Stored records

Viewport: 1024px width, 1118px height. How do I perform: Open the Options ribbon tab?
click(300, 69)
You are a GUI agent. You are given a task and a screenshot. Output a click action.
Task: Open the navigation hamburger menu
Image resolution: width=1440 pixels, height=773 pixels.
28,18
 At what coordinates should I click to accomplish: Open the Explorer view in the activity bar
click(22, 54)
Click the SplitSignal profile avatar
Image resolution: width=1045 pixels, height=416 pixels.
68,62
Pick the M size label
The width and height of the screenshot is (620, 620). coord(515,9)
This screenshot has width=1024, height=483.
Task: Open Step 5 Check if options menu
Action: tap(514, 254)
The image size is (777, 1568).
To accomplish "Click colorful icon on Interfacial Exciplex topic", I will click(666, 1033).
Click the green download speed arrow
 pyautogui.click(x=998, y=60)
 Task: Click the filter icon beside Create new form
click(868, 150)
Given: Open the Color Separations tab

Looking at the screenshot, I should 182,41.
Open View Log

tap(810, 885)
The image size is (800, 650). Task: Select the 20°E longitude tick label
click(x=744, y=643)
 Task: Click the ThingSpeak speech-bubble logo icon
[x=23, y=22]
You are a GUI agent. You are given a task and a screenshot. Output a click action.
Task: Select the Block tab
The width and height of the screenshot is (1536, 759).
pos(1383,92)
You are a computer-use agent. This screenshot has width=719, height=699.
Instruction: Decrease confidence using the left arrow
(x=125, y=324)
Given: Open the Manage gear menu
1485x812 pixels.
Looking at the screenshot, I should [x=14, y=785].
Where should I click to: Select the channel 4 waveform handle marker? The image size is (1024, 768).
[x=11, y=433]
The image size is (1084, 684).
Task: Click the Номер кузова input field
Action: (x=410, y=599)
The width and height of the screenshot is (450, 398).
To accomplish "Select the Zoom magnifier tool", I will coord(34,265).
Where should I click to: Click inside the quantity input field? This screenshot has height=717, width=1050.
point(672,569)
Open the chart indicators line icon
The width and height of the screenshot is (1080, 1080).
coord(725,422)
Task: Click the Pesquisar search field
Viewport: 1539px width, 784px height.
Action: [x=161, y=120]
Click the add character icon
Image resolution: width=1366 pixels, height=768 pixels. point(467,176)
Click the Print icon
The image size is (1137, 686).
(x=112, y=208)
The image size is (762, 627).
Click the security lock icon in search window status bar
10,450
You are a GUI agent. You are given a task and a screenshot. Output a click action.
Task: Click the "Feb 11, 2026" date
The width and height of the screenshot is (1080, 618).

▶ **Exercise goal**
When a line in the records above holds "will", that line is to be reported.

▶ **Solution to this exercise**
To accomplish "Click colorful icon on Interfacial Exciplex topic", I will click(666, 1033).
To accomplish "Select the Zoom magnifier tool", I will coord(34,265).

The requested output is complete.